Today was Becca's 5th birthday party. She requested gymnastics and ice cream cake, so that's what she got! I'll put up some highlight films in this post.
I did learn a new thing about California lingo through the party planning process. I have learned that in California, RSVP means "I will call you and chase your ass down to figure out whether your kid is coming." Even when I placed follow-up calls to some of these parents, they didn't call back! Listen, I don't care if you have plans! I just want to know how much pizza I gotta buy! And when it's your turn to have 15 preschoolers on your hands, face it, you want to know too!
I am also so proud of myself for learning from my prior kid-birthday-party-giving past.
- I did not have a pinata. Although nowadays, there are these newfangled pinatas with strings on them and each kid pulls a string instead of whacks it with a bat. Well, except Becca, who grabs a whole fistfull of strings. Still, it's a kinder gentler pinata. At Sarah's 4th birthday, I realized too late that you don't want to hand 3-year-olds a baseball bat. One little slugger made the parents back up and the kids all duck.
- I had extra hands. My friend Allison made up for my shameless lack of crepe paper skills. And Don put himself in charge of the food.
- I did not have live animals in my house. At Sarah's 6th birthday, we had a live animal show at our house and all was well until Milo the Chicken fell off his tightrope and into the kindergartners, including Sarah Guzik, who is deathly afraid of animals and whom we had to beg and cajole to sit up front with our Sarah and she would only do it while clutching her Blankie.
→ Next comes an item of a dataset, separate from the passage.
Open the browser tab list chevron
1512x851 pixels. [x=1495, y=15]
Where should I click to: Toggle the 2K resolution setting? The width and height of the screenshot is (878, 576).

And then wound up with a chicken in her lap. It was a flurry of feathers and screaming, crying people for a solid 30 seconds.
- I did not have it in my house. At Sarah's 3rd birthday, we did tie-dying and a frozen daiquiri machine. At the same party. I will not describe.
- I did not have a marathon. Preschoolers are perfectly happy with a 1.5 hour party. And this way nobody really has time to get hurt, barf, or start a fight. Including onlooking parents.
- I coached Becca in advance about being a good hostess... that means you greet your guests, say please and thank you, no fighting or biting, and you give out treat bags and balloons to other people at the end. Even if the guest is a mortal enemy of yours in real life.
I had energy left over to get Sarah to do her make-up homework!
4 comments:
Hey, how'd the parachute stay up like that?!!
I don't know but it really did stay puffy and marshmallowlike.
I have been to probably ten gym birthday parties, as well as three semesters of gym classes in three different kid gyms, and never have I seen such a sight! Did the kids stand on the outside, make the parachute go up, and then run in really quick and sit down? (I never took physics...)
Yes, they puffed it full of air and then tucked it under their butts.